● **Source data**
<<<<

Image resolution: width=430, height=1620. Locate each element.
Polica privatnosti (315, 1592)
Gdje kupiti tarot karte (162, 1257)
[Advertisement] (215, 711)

>>>>
<<<<

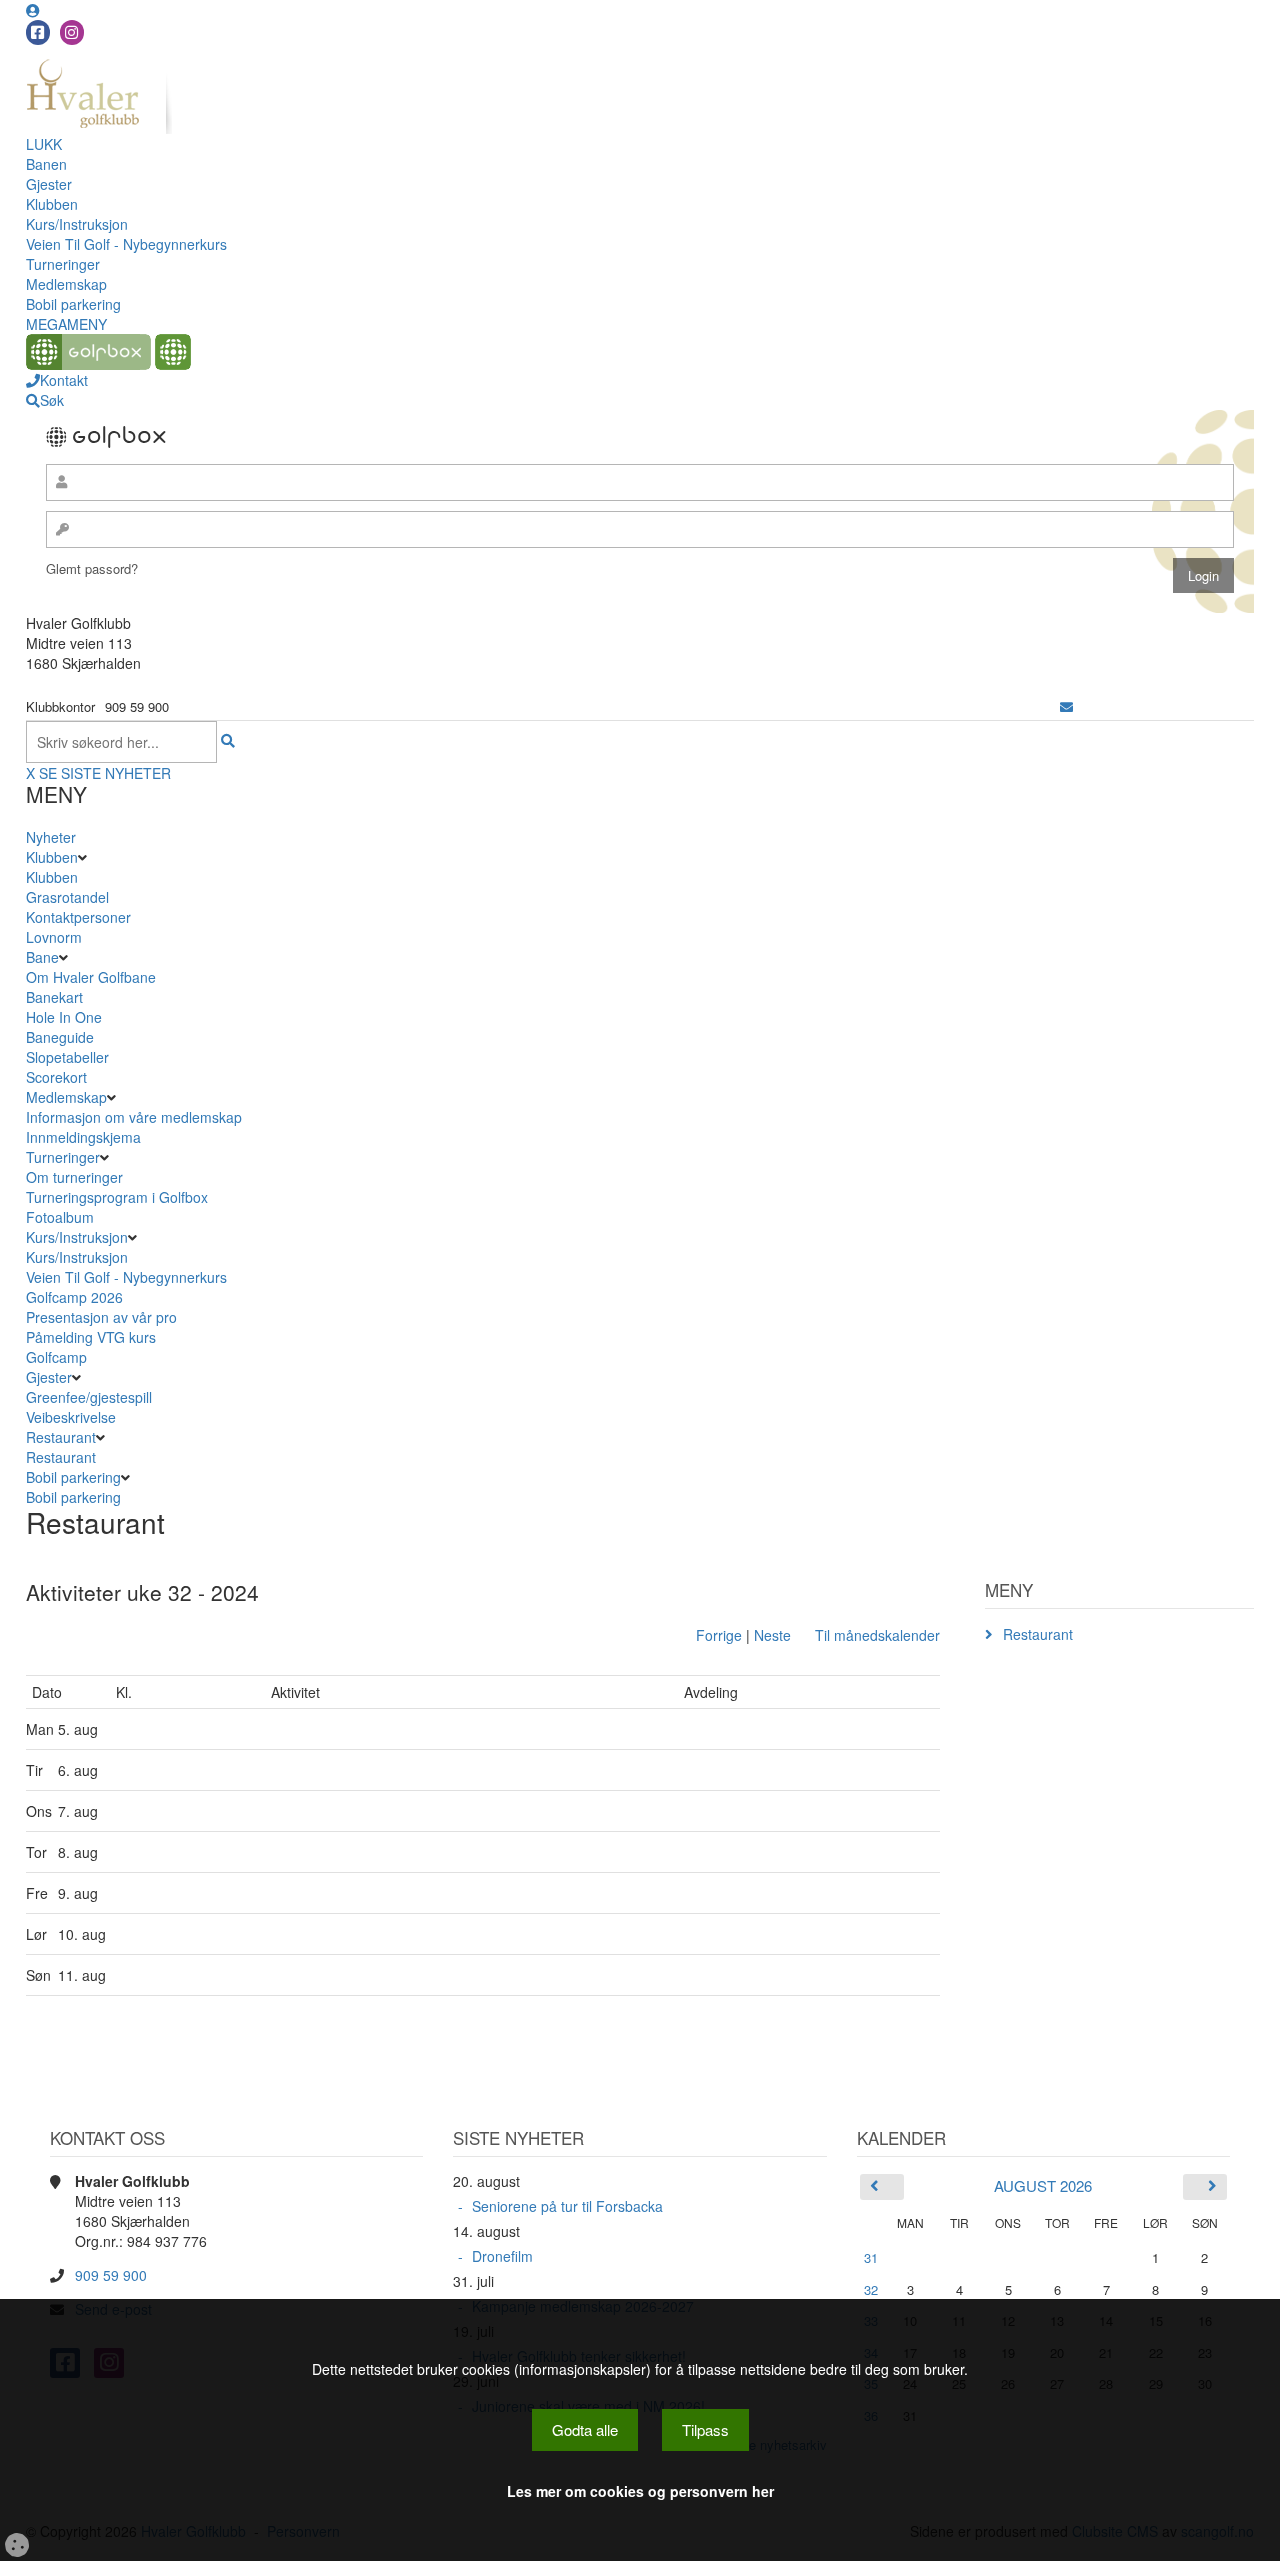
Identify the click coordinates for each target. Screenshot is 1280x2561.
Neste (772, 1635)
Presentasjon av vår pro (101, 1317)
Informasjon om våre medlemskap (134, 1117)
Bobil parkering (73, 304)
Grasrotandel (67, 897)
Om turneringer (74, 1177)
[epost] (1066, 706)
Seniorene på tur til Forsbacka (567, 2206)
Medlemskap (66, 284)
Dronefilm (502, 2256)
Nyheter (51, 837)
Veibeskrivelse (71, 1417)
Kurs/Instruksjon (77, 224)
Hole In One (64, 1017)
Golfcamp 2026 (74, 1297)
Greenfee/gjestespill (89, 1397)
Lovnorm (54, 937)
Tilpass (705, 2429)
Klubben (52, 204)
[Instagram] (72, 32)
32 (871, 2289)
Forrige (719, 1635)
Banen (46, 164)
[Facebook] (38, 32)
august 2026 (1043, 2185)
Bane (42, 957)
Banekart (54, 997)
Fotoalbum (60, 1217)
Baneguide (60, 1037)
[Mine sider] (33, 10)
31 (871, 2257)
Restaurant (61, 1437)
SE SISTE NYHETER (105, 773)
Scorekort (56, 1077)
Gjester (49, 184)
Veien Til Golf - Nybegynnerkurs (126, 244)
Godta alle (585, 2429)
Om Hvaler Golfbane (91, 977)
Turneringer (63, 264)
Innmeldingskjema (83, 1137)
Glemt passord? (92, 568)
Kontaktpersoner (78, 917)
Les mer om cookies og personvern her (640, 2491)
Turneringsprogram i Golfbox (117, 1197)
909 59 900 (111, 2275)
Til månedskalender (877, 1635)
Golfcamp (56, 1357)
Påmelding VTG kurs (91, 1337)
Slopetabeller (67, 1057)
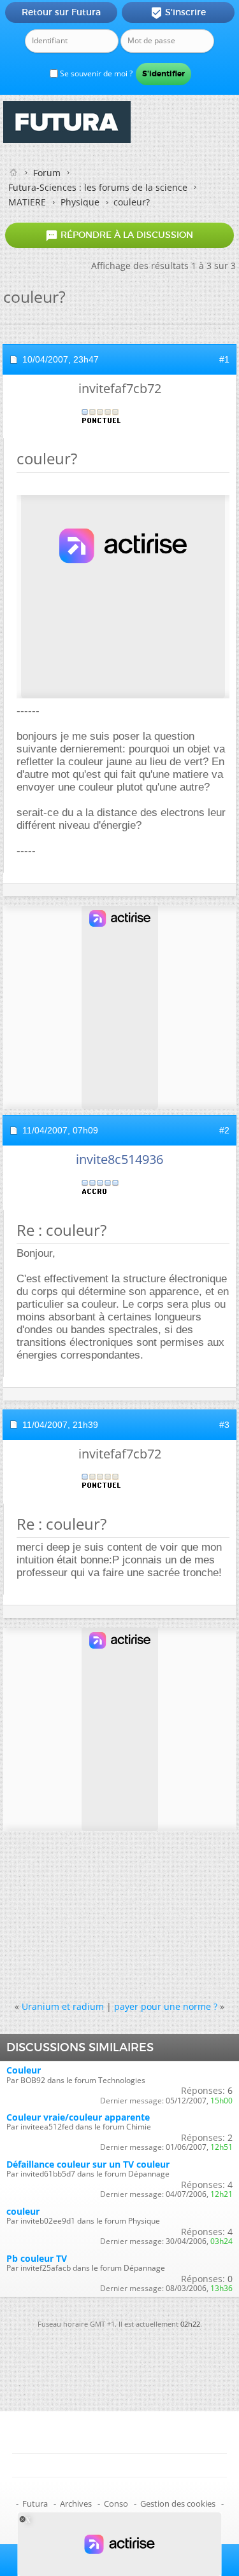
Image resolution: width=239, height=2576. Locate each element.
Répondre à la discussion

>>>>

● **Work instruction**
Without the pictures, give again exactly the lines above starting at the line containing "Bane (42, 957)" and ending at the line containing "Image resolution: width=239, height=2576.".

● **Written reply**
Bane (42, 957)
Banekart (54, 997)
Fotoalbum (60, 1217)
Baneguide (60, 1037)
[Mine sider] (33, 10)
31 (871, 2257)
Restaurant (61, 1437)
SE SISTE NYHETER (105, 773)
Scorekort (56, 1077)
Gjester (49, 184)
Veien Til Golf - Nybegynnerkurs (126, 244)
Godta alle (585, 2429)
Om Hvaler Golfbane (91, 977)
Turneringer (63, 264)
Innmeldingskjema (83, 1137)
Glemt passord? (92, 568)
Kontaktpersoner (78, 917)
Les mer om cookies og personvern her (640, 2491)
Turneringsprogram i Golfbox (117, 1197)
909 59 900 (111, 2275)
Til månedskalender (877, 1635)
Golfcamp (56, 1357)
Påmelding VTG kurs (91, 1337)
Slopetabeller (67, 1057)
Image resolution: width=239, height=2576. Locate each element.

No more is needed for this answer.